Trey's Takes: 'Scream VI', 'Shazam!' sequel excite, Hulu exclusive disappoints

The sixth installment in the Scream franchise, Scream VI, released March 10, 2023.

2023 has been off to a relatively slow start when it comes to blockbuster releases, with a majority of my most anticipated films (“The Flash,” “Barbie,” “Blue Beetle” and “Wonka”) not premiering until the summer or fall.

Despite this, I got a chance to catch up on some of March’s movie releases after a much-needed spring break. Here are some of my thoughts on the new releases I did, and did not, get a chance to watch this month.

First, I watched “Scream VI,” the sixth installment in the horror franchise "Scream," on its opening day March 10. Adorned in my Ghostface T-shirt and socks, I was very eager to watch one of my favorite horror villains wreak havoc in New York City.

The film utilized the urban setting, which was new to the series stuck in the fictional town of Woodsboro, to the best of its abilities. The kills and effects were shocking, gruesome and quick, resembling the relatively fast essence of its location, and the returning cast of characters was a joy to watch on screen.

“Scream VI” featured some of my favorite scenes of the franchise, such as the Ghostface villain entering a small bodega looking for Sam and Tara Carpenter (Melissa Barrera and Jenna Ortega) and an emotionally-scarring ladder scene.

However, the scene that left me on the edge of my seat involved a long-awaited chase scene with Gale Weathers (Courtney Cox), the only character to appear in all six “Scream” films. I was gasping for air as my heart raced during the tense chase sequence, resulting in some of my favorite lines and skillful moments from a fellow journalist.

The ultimate highlight of the film, in my opinion, was the return of Kirby Reed (Hayden Panettiere), a character who was presumed to have died in the fourth film. The film was Panettiere’s return to acting after a short hiatus, and the film did her justice.

“Scream” is probably a top horror franchise of mine, and its sixth installment did not disappoint.

On March 17, a week later, I watched “Shazam! Fury of the Gods,” a sequel to 2019’s “Shazam!” and the 12th installment in the now-ending DC Extended Universe.
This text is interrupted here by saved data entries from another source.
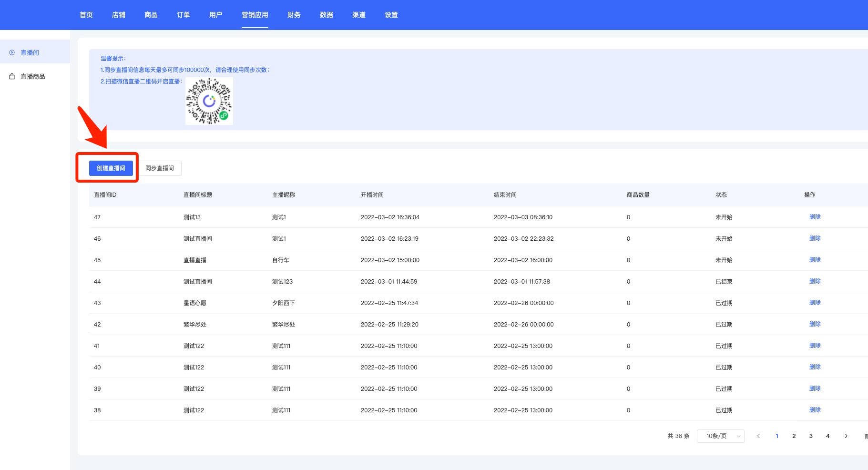Open the 营销应用 top menu
The width and height of the screenshot is (868, 470).
point(255,15)
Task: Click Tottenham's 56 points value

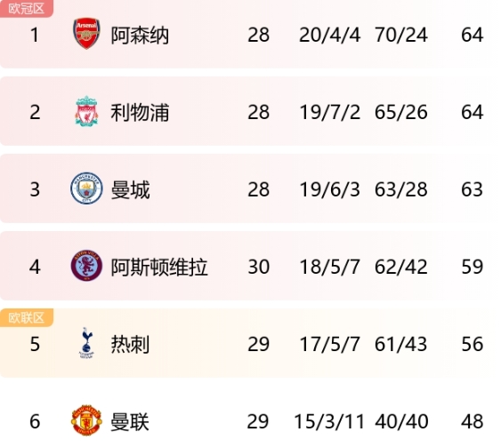Action: click(472, 344)
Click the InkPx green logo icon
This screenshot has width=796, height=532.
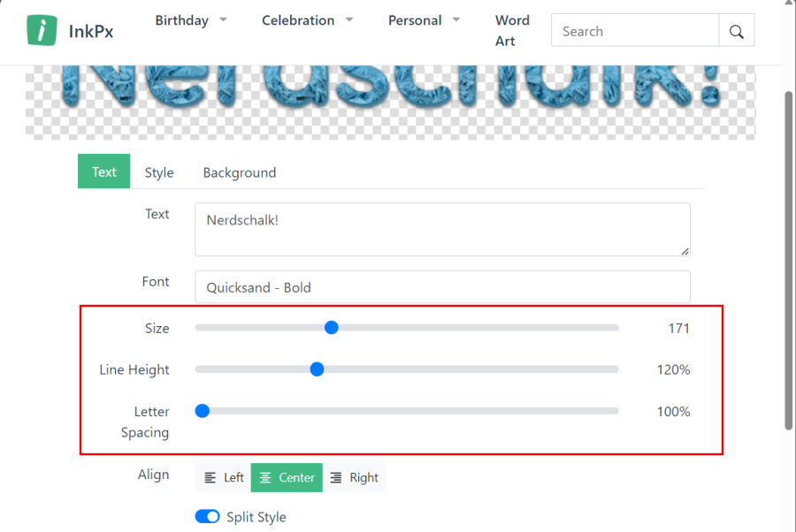pyautogui.click(x=42, y=30)
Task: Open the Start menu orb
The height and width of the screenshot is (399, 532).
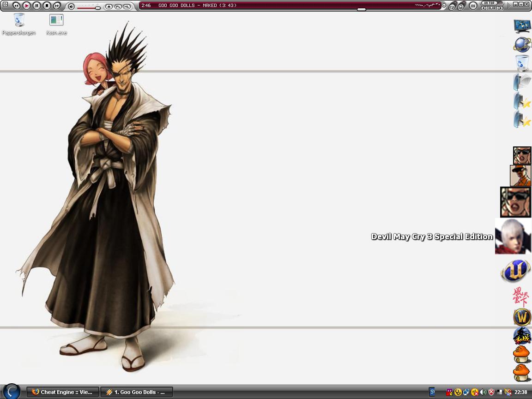Action: (12, 391)
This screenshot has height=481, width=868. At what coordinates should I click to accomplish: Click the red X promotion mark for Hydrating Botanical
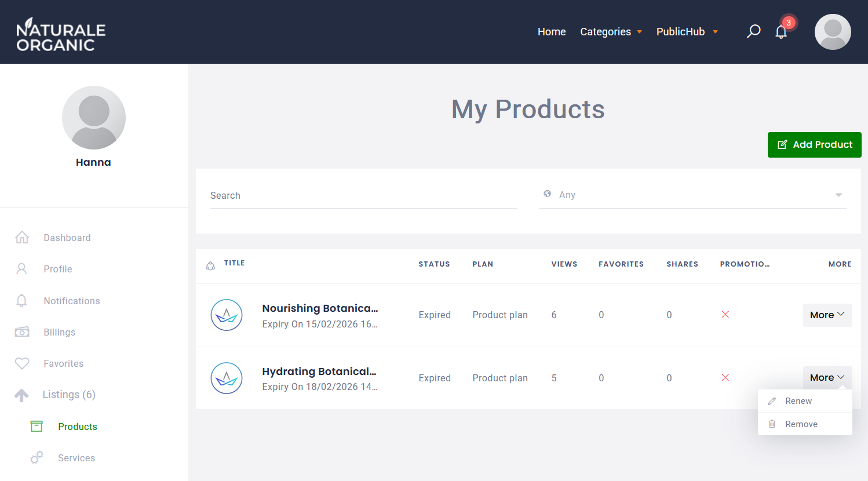pyautogui.click(x=725, y=377)
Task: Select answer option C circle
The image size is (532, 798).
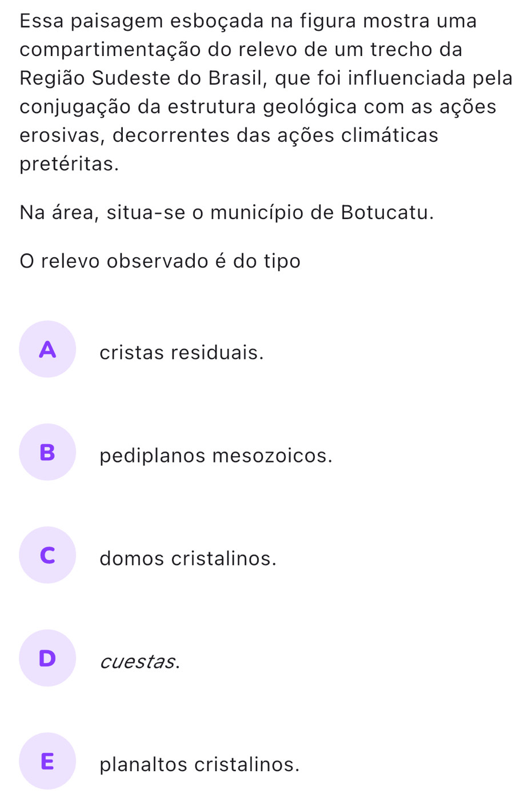Action: (x=47, y=555)
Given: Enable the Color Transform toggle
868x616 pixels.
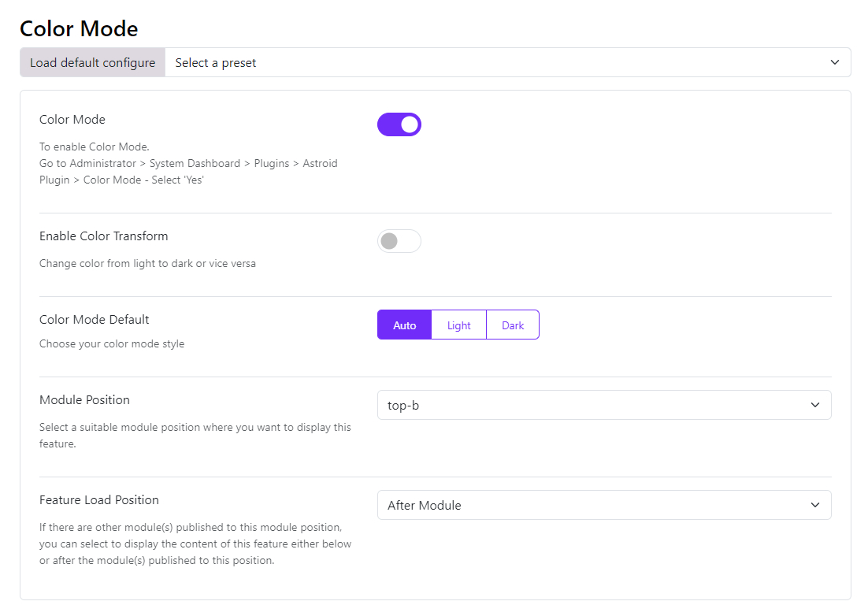Looking at the screenshot, I should click(x=399, y=241).
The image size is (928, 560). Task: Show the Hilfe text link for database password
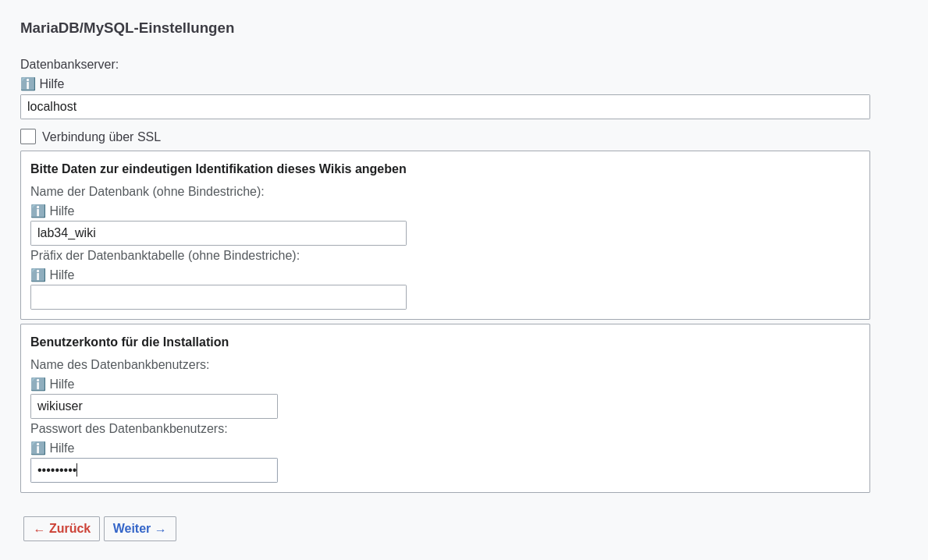pos(62,448)
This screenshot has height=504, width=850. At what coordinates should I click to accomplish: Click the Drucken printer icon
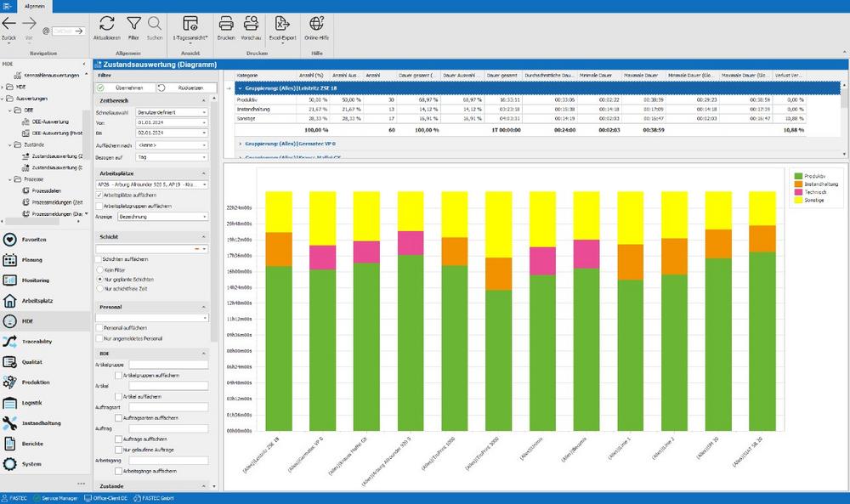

As a DC fan, I was highly excited to watch the film and expected positive reviews from critics after the first one received so much adoration. I was disappointed once I saw the Rotten Tomatoes reviews, which now sit at 51% in the critics' score, and walked into the film with lower expectations.

Unlike the critics, though, I enjoyed the film. Maybe it is my DC bias, but I found the overall tone of the film to be consistent with its predecessor. Some of the jokes did not land and product placements felt forced, but the film’s themes of family relationships worked well for me.

Action scenes felt energetic, strong and impactful, and the villainous trio of the daughters of Atlas (Helen Mirren, Lucy Liu and Rachel Zegler) was some of the best original villains DC had to offer.

Unfortunately, the film did not perform well at the box office, but after a few cameos were unable to appear in a post-credit scene, I am a bit pleased to see the "Shazam!" story end on a cheerful note.

The last March release I saw was “Boston Strangler,” a Hulu exclusive that premiered March 17. I saw the first trailer for the movie before “Scream VI,” and decided to check it out after I became bored Saturday.

The film is based on the true crimes of the “Boston Strangler” in the early 1960s and focused on Loretta McLaughlin (Keira Knightley), the Boston Record American reporter who broke the story of the murder’s connections.

Director Matt Ruskin does a phenomenal job at portraying the tense atmosphere that surrounds the two female reporters, McLaughlin and Jean Cole (Carrie Coon), assigned the story. However, the film becomes a bit slow after it tries to juggle the murder mystery, sexism in the workplace and a faltering marriage.

“Boston Strangler” was a rather disappointing first watch that failed to make me connect with its leading ladies. I did not learn much about Cole or McLaughlin, besides a few scenes of McLaughlin's character interacting with her family, and that made the film’s messages hold less weight overall.

The film is probably fun for an avid true crime enjoyer, but as someone who is not, I became very bored a few minutes in.

Outside of these three movies, only two more March releases have caught my attention.

“Dungeons & Dragons: Honor Among Thieves,” seems like a cheesy, light-hearted watch for someone unaware of anything Dungeons & Dragons related. I have always wanted to try out the game, so I may do that before giving the March 31 release a watch.

I have seen the trailer for “A Good Person” twice, so I think it is destined for me to see the film. I will have to check it out because Florence Pugh is in it. Hopefully, its critic score on Rotten Tomatoes results in another Fury of the Gods moment.